-- Questions to answer --
- A) Using the article on developing livestock feed rations, answer these questions:
(i) How many questions did the local experts help narrow the list down to?
(ii) What position does Dr. Shane Gadberry hold at the University of Arkansas?
(iii) According to Gadberry, what do purchased feeds come with?
- B) In the article on developing livestock feed rations, rewrite the paragraph beginning "Feedstuffs supply nutrients." as a brief bulleted list that keeps its main facts.
- C) Continue the article on developing livestock feed rations, starting after its last paragraph.

Knowing what you have and what you need are important components

If you have ever considered developing your own feed ration for your livestock, no matter what species, you’ve probably come up with a list of inquiries about the process. Ozarks Farm and Neighbor checked in with some local experts to help narrow the list down to three questions. 

1. What Nutrients Do My Livestock Need?

Feedstuffs supply nutrients. Nutrients are substances needed for life which must be taken in from the environment. Ration balancing means that requirements have been estimated and intake of nutrients have been arranged to meet estimated nutrient requirements, according to David W. Freeman and Kris Hiney, Oklahoma State University Extension Equine specialists. Developing and balancing a ration requires research. Luckily, producers have quality resources to assist with this.

“Extension publications are a good place to start with gathering information about the nutrient needs of livestock. These can be obtained with the help of an Extension agent or Internet search,” said Dr. Shane Gadberry, professor of ruminant nutrition at the University of Arkansas.

2. How Much of Those Nutrients Are They Currently Getting?

Once you’ve done your research and you know what your animals need in their diet, you’ll need to determine the amount of necessary nutrients they are already receiving. “This can be the more challenging step because in many instances, the livestock producer doesn’t know how much feed was eaten,” Gadberry said.

“While you can usually tell how much grain your livestock are eating if you feed strictly out of a trough, it can far more difficult to determine what is being eaten if you’re feeding hay or your stock is on pasture. In this case, we usually rely on methods to predict intake from body weight and dietary energy.

“The mention of dietary energy leads to the second part of determining how much nutrients livestock are getting from their diet,” he went on to say. “Purchased feeds come with a guaranteed analysis that shows minimums and maximums for various nutrients. However, the complete nutrient profile may not be disclosed, only the portion that is guaranteed is shown. It is important to know if the feed is a complete feed or if it is intended to be a supplement. Always read the directions and warnings. In the case of livestock eating a forage-based diet, the common goal is to supplement forage deficiencies.”

-- Information supplied --
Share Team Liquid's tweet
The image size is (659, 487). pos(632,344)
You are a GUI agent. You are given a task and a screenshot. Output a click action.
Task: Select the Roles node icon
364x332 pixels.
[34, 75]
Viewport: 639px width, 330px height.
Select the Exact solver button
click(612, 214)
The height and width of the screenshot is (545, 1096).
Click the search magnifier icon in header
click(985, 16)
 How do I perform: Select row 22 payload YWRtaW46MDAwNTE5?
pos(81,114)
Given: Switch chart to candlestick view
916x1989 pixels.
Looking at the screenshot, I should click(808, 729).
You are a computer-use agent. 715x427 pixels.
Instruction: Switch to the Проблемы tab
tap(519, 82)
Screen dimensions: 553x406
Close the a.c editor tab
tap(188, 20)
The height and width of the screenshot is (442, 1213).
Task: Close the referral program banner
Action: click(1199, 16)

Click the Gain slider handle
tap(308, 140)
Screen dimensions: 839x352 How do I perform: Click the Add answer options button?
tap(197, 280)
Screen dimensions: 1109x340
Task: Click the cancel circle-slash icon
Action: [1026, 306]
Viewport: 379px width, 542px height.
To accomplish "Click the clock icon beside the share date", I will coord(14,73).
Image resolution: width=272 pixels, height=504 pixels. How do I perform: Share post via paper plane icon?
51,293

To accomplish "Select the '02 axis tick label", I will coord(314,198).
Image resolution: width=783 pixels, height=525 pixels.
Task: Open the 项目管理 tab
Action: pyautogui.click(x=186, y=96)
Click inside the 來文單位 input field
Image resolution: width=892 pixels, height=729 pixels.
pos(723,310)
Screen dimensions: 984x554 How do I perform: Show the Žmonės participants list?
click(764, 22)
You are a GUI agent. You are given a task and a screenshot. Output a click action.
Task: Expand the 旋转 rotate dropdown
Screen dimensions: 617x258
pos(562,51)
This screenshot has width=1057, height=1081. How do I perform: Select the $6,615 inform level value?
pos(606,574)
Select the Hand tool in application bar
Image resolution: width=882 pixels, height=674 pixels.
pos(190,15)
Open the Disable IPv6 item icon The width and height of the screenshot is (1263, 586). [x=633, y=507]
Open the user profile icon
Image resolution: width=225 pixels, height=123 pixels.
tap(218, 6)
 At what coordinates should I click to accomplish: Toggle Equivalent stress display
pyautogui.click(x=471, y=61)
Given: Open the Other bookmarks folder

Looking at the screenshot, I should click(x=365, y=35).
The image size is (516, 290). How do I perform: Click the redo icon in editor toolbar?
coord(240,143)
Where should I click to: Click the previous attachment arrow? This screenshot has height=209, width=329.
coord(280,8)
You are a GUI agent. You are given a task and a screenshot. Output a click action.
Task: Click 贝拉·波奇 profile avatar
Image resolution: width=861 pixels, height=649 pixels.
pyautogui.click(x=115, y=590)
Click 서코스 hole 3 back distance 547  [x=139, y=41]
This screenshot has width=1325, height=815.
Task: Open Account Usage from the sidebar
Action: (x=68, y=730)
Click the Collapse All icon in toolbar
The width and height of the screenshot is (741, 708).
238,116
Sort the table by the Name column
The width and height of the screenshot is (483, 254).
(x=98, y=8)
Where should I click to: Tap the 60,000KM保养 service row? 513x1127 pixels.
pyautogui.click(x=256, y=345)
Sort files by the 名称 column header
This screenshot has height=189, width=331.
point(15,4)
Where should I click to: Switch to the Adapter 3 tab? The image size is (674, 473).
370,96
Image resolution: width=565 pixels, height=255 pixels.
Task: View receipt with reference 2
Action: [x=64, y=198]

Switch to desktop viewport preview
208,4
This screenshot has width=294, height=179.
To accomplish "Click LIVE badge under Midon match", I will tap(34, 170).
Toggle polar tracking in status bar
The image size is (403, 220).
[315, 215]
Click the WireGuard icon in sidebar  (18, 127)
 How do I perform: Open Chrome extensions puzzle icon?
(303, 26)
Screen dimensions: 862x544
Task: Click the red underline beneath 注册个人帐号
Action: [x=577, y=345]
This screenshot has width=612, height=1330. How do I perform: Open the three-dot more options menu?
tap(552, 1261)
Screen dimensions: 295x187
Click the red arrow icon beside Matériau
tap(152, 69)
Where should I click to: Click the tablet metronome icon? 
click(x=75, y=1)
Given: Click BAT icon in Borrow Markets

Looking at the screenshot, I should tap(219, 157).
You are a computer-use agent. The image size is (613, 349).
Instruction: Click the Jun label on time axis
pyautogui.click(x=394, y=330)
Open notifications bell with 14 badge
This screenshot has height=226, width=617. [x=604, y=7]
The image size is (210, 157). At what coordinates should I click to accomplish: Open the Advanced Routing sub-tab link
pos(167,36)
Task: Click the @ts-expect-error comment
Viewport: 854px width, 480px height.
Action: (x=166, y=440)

-- Answers for the tasks --
- A)
(i) Three questions.
(ii) He is a professor of ruminant nutrition.
(iii) A guaranteed analysis that shows minimums and maximums for various nutrients.

- B)
- Feedstuffs supply nutrients, which are substances needed for life that must be taken in from the environment.
- David W. Freeman and Kris Hiney, Oklahoma State University Extension Equine specialists, say that ration balancing means estimating requirements and arranging nutrient intake to meet them.
- Developing and balancing a ration requires research.
- Producers have quality resources to assist with this research.

- C)
When considering a supplement for your forage-fed animals, it’s important not to fall into the trap of keeping up with the your neighbor.

“The supplement that is ideal for your neighbor may not be ideal for you. Forage quality, especially baled forage quality, is highly variable. Your neighbor’s hay may be low protein, while your hay is low in digestibility,” said Gadberry. “Because of the variation we see in forage quality, I always recommend sending forage samples to a lab for nutrient analysis. I advise our Extension agents to never make supplemental protein or energy feed recommendations for livestock on a forage-based diet without a forage test to support that recommendation.”

University of Missouri Extension Livestock Specialist Eldon Cole agrees, and strongly recommends, “Test, don’t guess,” when it comes to your livestock’s forage.

3. What’s Missing?

“The last step is determining what is missing by comparing the total daily nutrients being provided to the total daily nutrients needed,” advised Gadberry. “From this, one knows what appears to be coming up short – protein, energy, minerals, vitamins. It may also reveal what may be excessive too. This information helps determine what supplements are needed. One of greatest supplemental feed challenges is energy. If you look at a nutrient label on a sack of cat food or dog food, you might find the calculated energy density, something rarely shown on a sack of livestock feed. If you need supplemental calories (energy), ask for a calculated value.”